Dataset entries -
**********

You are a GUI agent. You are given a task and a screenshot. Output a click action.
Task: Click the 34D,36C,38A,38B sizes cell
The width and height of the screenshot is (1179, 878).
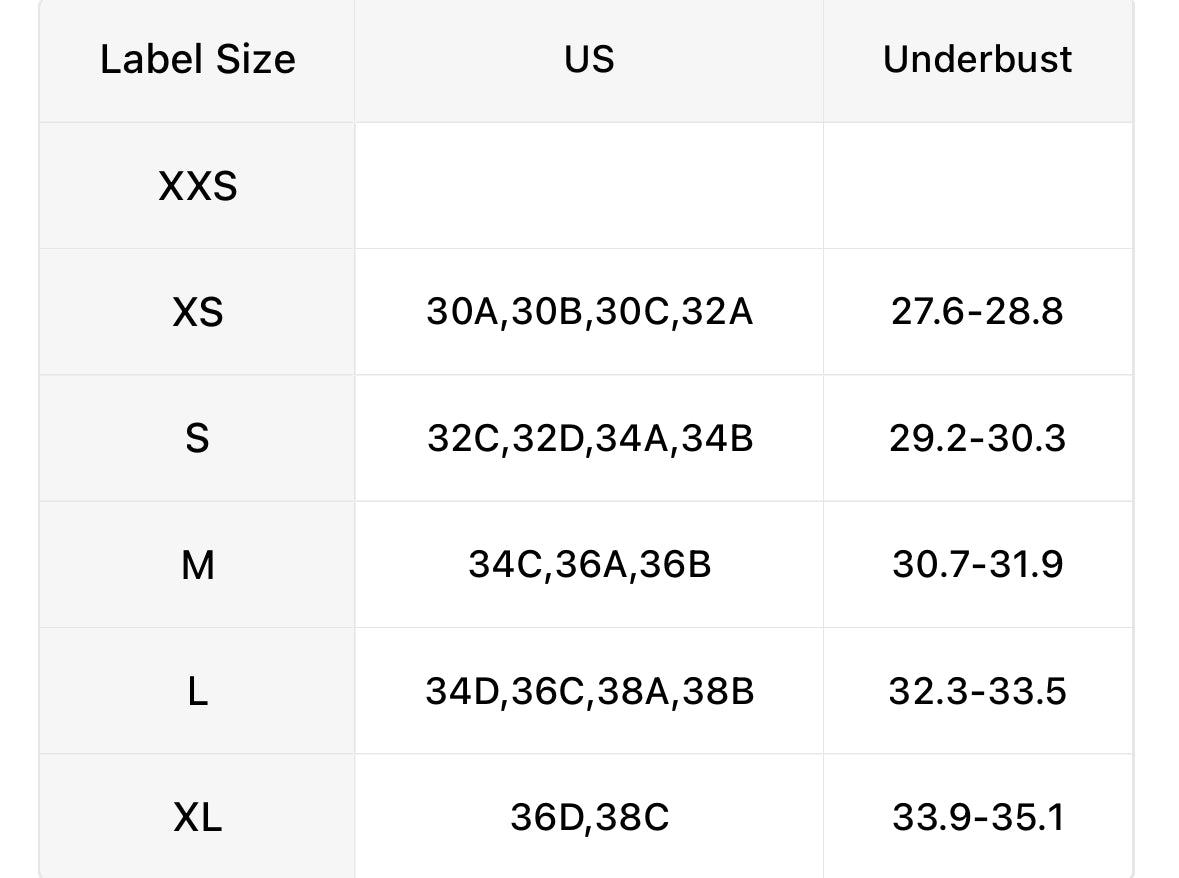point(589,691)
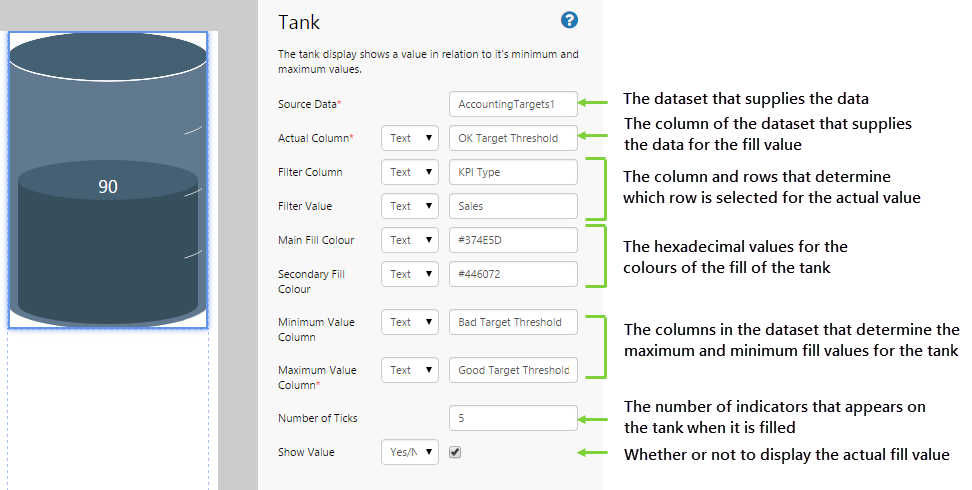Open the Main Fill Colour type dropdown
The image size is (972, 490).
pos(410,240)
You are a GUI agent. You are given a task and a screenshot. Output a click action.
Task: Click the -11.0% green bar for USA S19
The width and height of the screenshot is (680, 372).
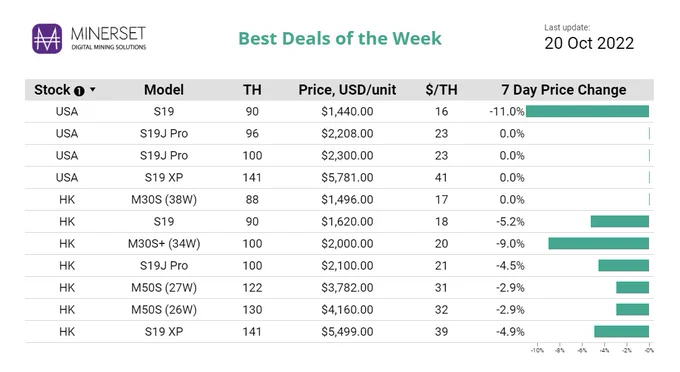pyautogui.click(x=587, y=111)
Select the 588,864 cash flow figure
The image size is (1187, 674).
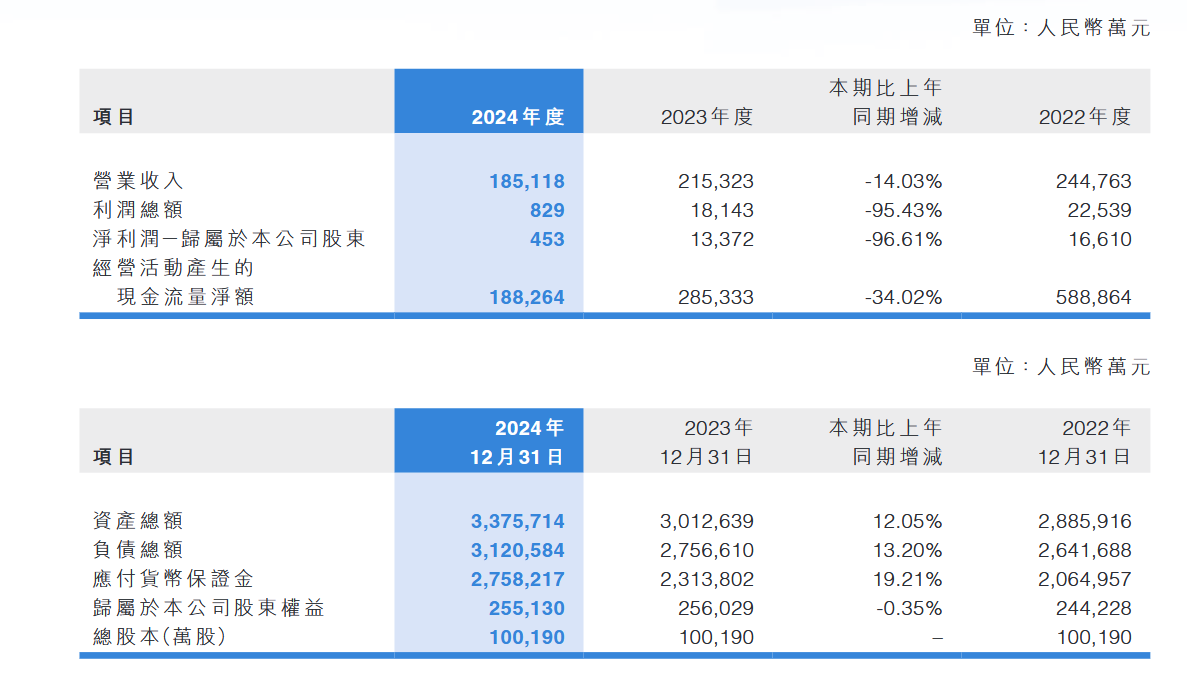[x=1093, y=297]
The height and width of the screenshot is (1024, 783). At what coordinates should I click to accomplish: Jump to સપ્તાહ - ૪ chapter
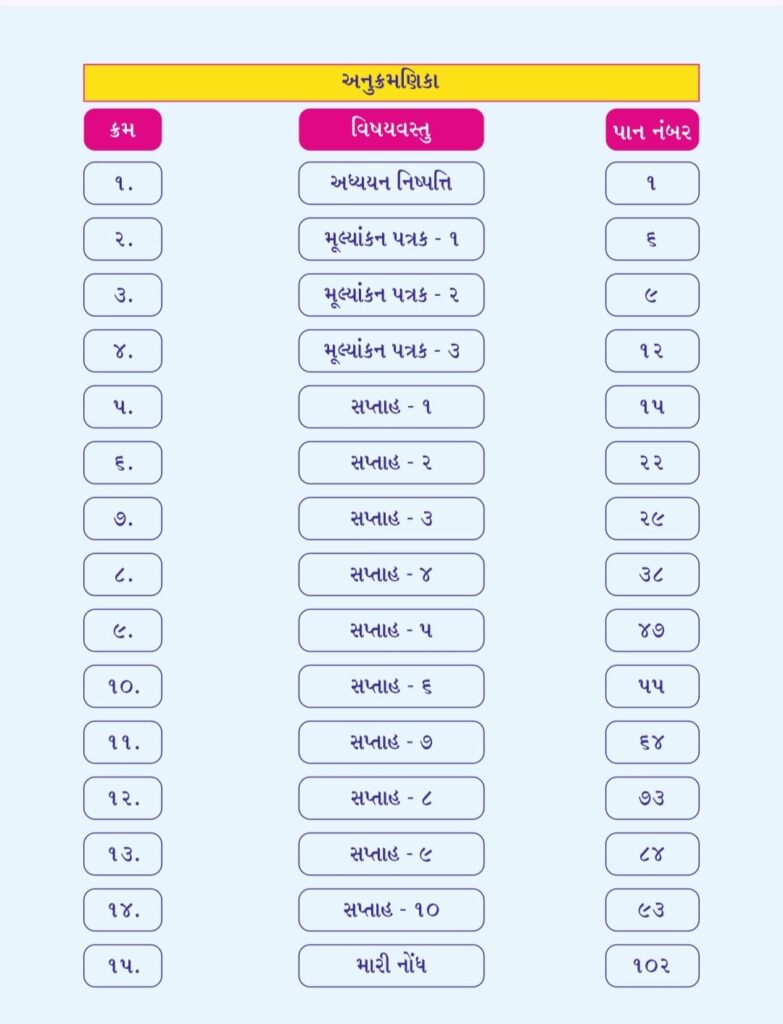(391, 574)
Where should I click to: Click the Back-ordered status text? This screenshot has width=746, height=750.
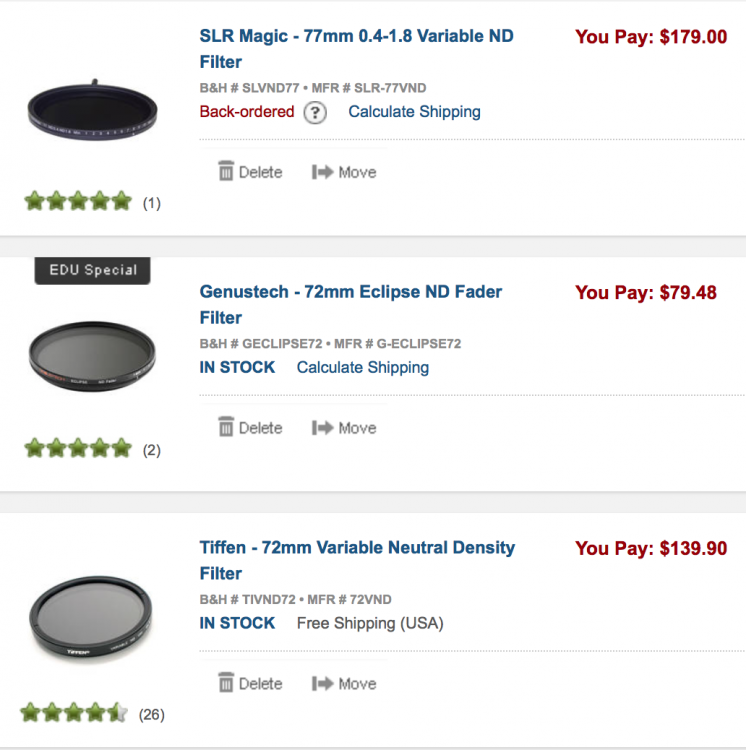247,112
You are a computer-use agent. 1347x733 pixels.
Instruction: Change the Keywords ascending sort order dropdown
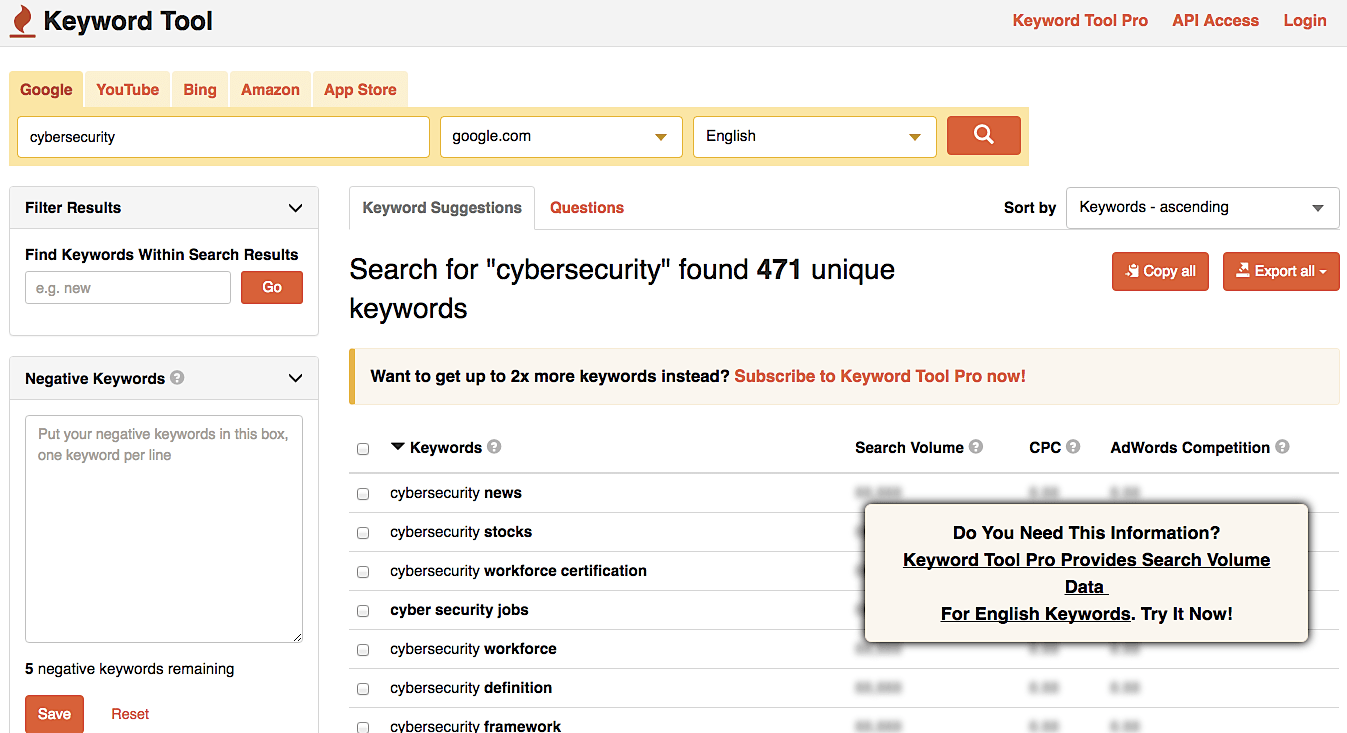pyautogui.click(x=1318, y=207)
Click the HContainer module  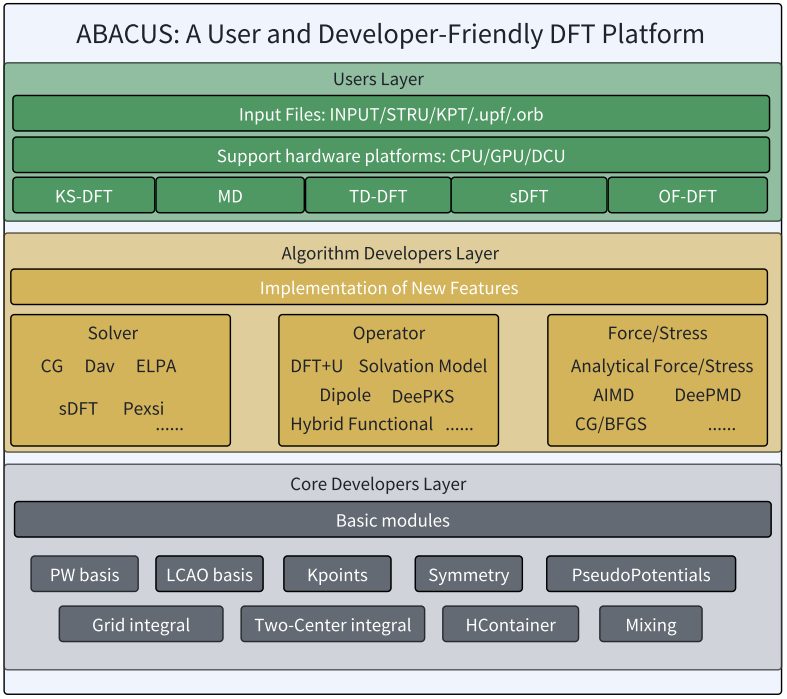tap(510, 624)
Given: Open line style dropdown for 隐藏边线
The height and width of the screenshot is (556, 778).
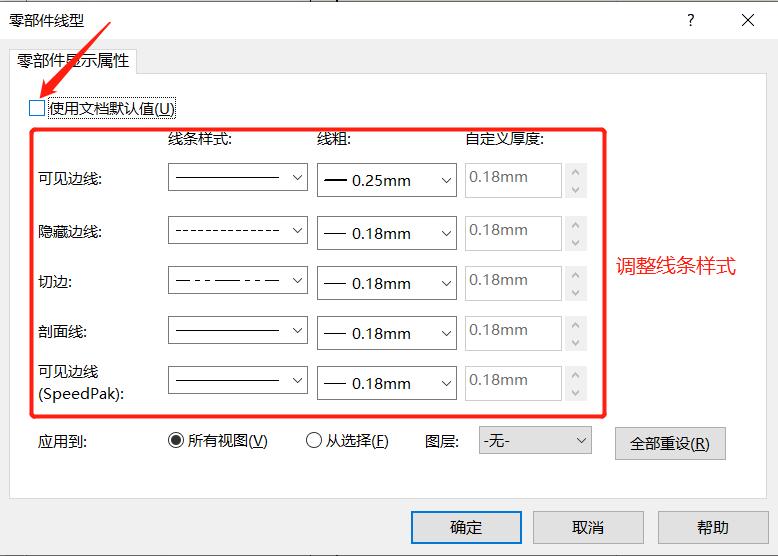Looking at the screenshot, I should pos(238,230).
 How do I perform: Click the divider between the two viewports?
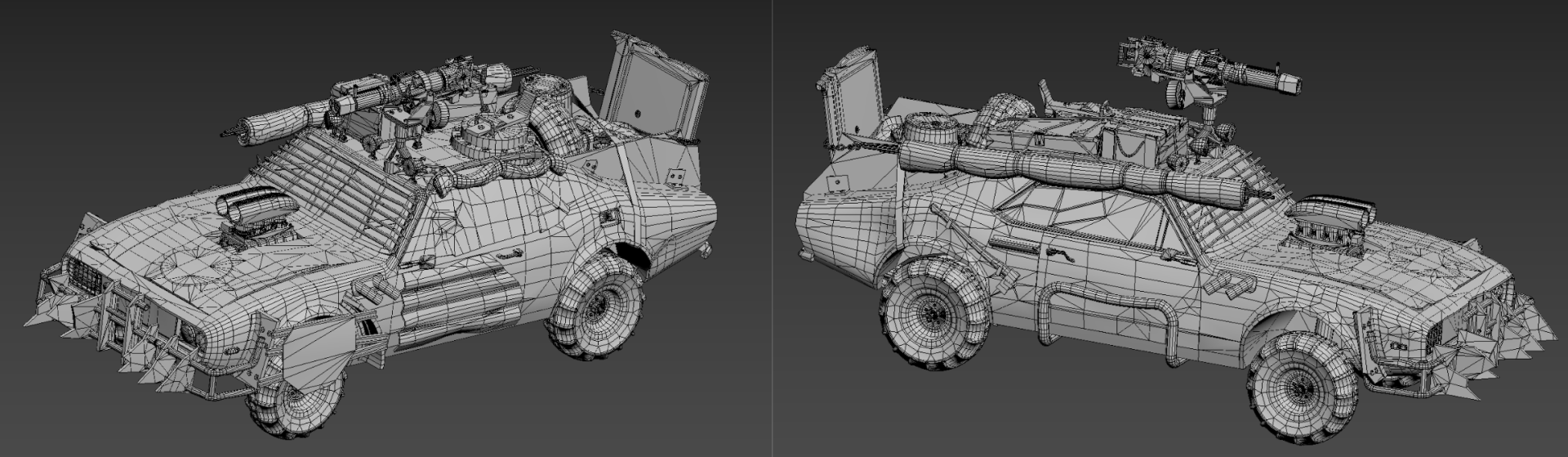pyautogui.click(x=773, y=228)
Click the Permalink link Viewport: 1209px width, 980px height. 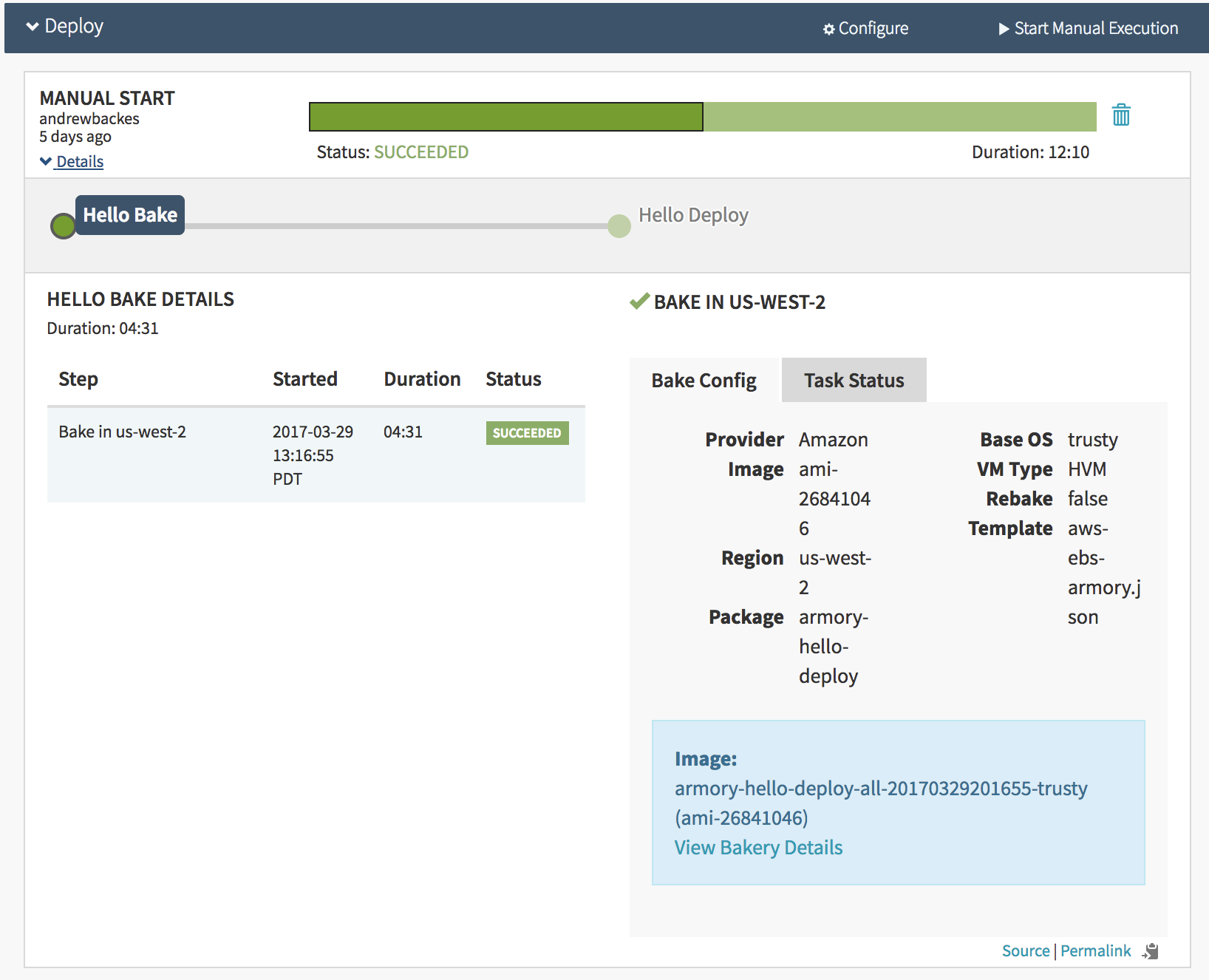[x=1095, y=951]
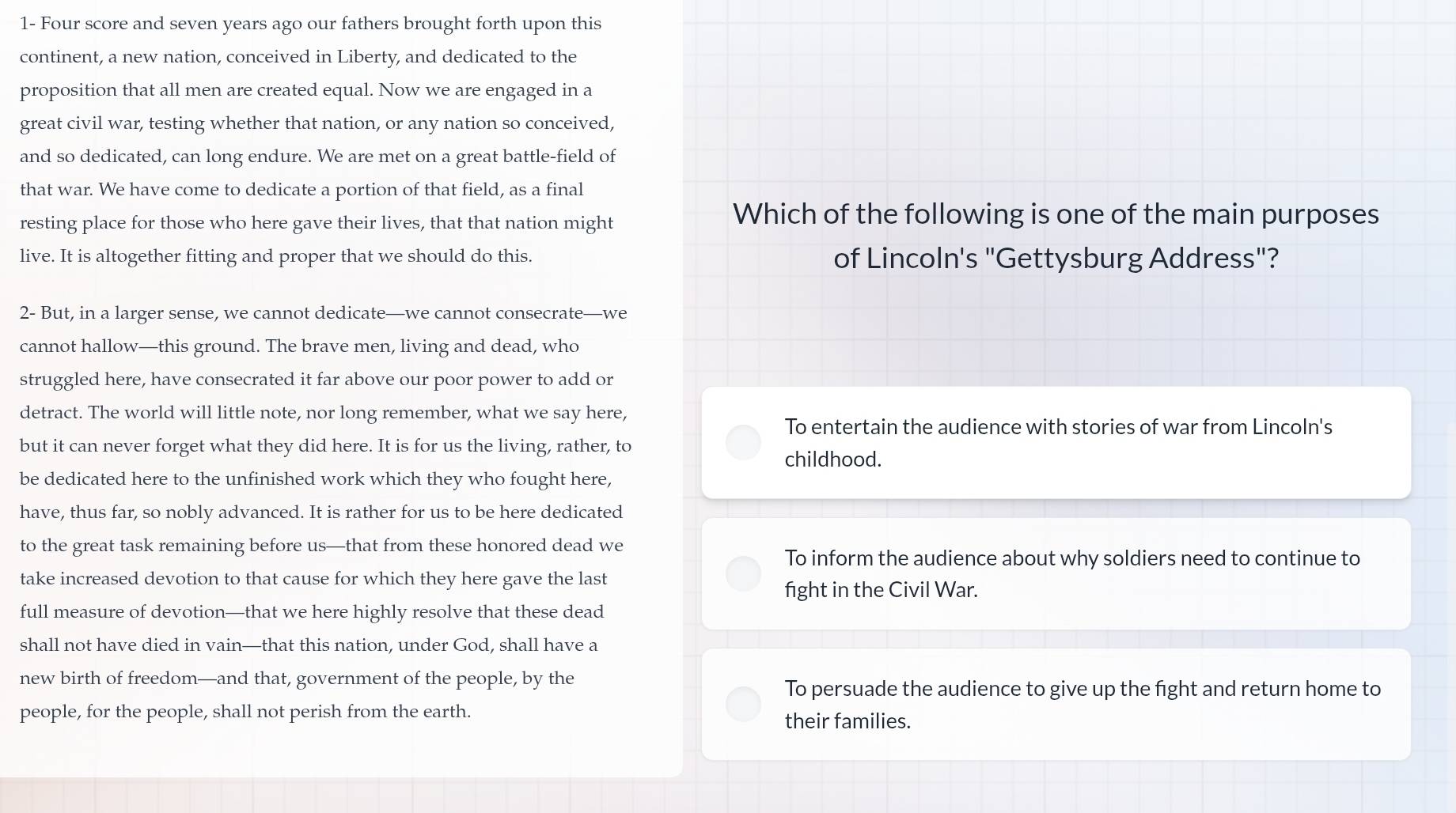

**********

Task description - What is needed is an exact copy of the lines from the start of the listing above through the line that holds "Task: Click the -11.0% green bar for USA S19", with the pictures left out.

Response -
You are a GUI agent. You are given a task and a screenshot. Output a click action.
Task: Click the 34D,36C,38A,38B sizes cell
The width and height of the screenshot is (1179, 878).
point(589,691)
Open the Main Fill Colour type dropdown
The image size is (972, 490).
pos(410,240)
You are a GUI agent. You are given a task and a screenshot. Output a click action.
Task: Click the -11.0% green bar for USA S19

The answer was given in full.